**Série de tâches:**
1 – D'après l'article sur l'affaire Mikhail Vasiliev, combien d'attaques informatiques sont imputées au suspect ?
2 – Relevez toutes les dates composées d'un mois et d'une année qui figurent dans l'article sur l'affaire Mikhail Vasiliev.
3 – Rédigez la suite de l'article sur l'affaire Mikhail Vasiliev, s'il vous plaît, en reprenant juste après sa dernière phrase.

Cette « cible de haut niveau », selon le parquet de Paris, serait également un affilié des plateformes de rançongiciel BlackCat, RagnarLocker et DarkSide. Les 115 attaques informatiques qui lui sont imputées ne sont donc vraisemblablement pas toutes liées à LockBit.
Investigations complexes
Alors que la justice peine habituellement à identifier les auteurs d’attaques par rançongiciel, l’arrestation montre que les services d’enquête peuvent quand même réussir à faire aboutir ces investigations complexes.
Jusqu’ici, la justice française n’avait réussi à traduire en justice qu’un seul cybercriminel d’envergure dans une affaire de rançongiciel, Alexander Vinnik, finalement condamné sur le seul blanchiment des rançons du malware Locky.
Comme pour Alexander Vinnik, l’arrestation de Mikhail Vasiliev est le résultat d’une intense coopération internationale. Ainsi, une procédure judiciaire avait été ouverte en France en septembre 2020 à la suite d’attaques par rançongiciel. L’enquête avait alors été confiée au Centre de lutte contre les criminalités numériques (C3N) de la gendarmerie, ainsi qu’aux sections de recherches de Marseille et de la gendarmerie maritime, débouchant notamment, à la fin septembre 2021, sur les arrestations de deux hackers en Ukraine.
Identifié par les enquêteurs américains
Mais une procédure judiciaire avait également été ouverte aux Etats-Unis, où la franchise mafieuse est visée par une enquête du FBI depuis mars 2020.
Plus d’un an plus tard, en novembre 2021, une entreprise du New Jersey est ainsi victime d’une attaque informatique, une affaire qui est désormais reliée à l’affilié présumé. Les enquêteurs américains ont en effet obtenu des résultats très probants en réussissant à identifier le suspect, Mikhail Vasiliev, résidant au Canada. Une première perquisition discrète à son domicile menée en août 2022 confirme que cette piste est bien chaude.

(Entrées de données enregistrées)
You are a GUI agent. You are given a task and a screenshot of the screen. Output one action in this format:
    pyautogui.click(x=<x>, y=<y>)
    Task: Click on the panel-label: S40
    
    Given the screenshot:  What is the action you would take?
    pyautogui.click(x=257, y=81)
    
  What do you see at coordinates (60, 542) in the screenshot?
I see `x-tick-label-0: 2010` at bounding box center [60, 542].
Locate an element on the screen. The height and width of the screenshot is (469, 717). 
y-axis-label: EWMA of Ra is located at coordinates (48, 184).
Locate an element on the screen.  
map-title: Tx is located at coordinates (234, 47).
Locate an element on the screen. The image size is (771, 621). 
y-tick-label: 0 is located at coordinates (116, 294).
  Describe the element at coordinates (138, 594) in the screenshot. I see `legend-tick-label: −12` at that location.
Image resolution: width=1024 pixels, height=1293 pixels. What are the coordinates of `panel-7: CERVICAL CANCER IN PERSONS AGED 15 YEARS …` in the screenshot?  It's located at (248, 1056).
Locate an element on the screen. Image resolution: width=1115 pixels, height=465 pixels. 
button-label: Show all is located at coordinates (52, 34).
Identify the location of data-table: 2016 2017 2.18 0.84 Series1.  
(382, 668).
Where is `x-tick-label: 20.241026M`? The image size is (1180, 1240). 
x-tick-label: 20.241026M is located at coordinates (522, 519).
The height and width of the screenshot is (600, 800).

**Résultats des tâches:**
1 – 115 attaques informatiques lui sont imputées.

2 – septembre 2020 ; fin septembre 2021 ; mars 2020 ; novembre 2021 ; août 2022

3 –
Après analyse de l’informatique du suspect, les policiers canadiens retrouvent en effet des éléments compromettants. Ce sont des copies d’écran de messages avec l’administrateur de LockBit, un fichier expliquant comment déployer le rançongiciel sur un système d’information, ou encore une liste de couples identifiant-mot de passe d’employés d’organisations qui ont été victimes du gang aux alentours de janvier 2022.
Mikhail Vasiliev est finalement interpellé le 26 octobre 2022 par la police canadienne alors que l’un de ses onglets de navigation internet est ouvert sur une page de connexion administrateur de LockBit.
Première demande d’extradition des Etats-Unis
Selon la justice américaine, des indices montrent que le suspect a également surfé sur la page du builder, l’exécutable qui lance le déploiement du rançongiciel, mais aussi sur des pages de chat et de statistiques. Encore plus gênant, le FBI affirme avoir retrouvé un wallet Bitcoin et sa phrase de mot de passe, un portefeuille destinataire d’une cyber-rançon selon l’accusation.
Sur Twitter, dans un commentaire partagé par l’ingénieur en cybersécurité Soufiane Tahiri, le porte-parole de LockBit aurait blâmé le suspect pour ses lacunes de sécurité et pointé une vulnérabilité dans un ancien panel d’administration.
Demandé d’abord par la justice américaine, Mikhail Vasiliev encourt une peine de cinq ans d’emprisonnement aux Etats-Unis. Certes, cela peut sembler peu pour quelqu’un présenté comme un gros bonnet du cybercrime. Mais ces premières poursuites ne seront qu’un apéritif.
La justice française a également émis un mandat d’arrêt international, qui devra vraisemblablement attendre le jugement du suspect aux Etats-Unis pour être exécuté. L’extorsion en bande organisée est punie dans l’Hexagone d’une peine maximale de 20 ans de réclusion criminelle. Selon nos informations, cet ordre dans les demandes d’extradition a notamment été privilégié pour des raisons d’efficacité, les mécanismes d’extradition étant jugés plus fluides entre le Canada et les Etats-Unis qu’entre le Canada et la France.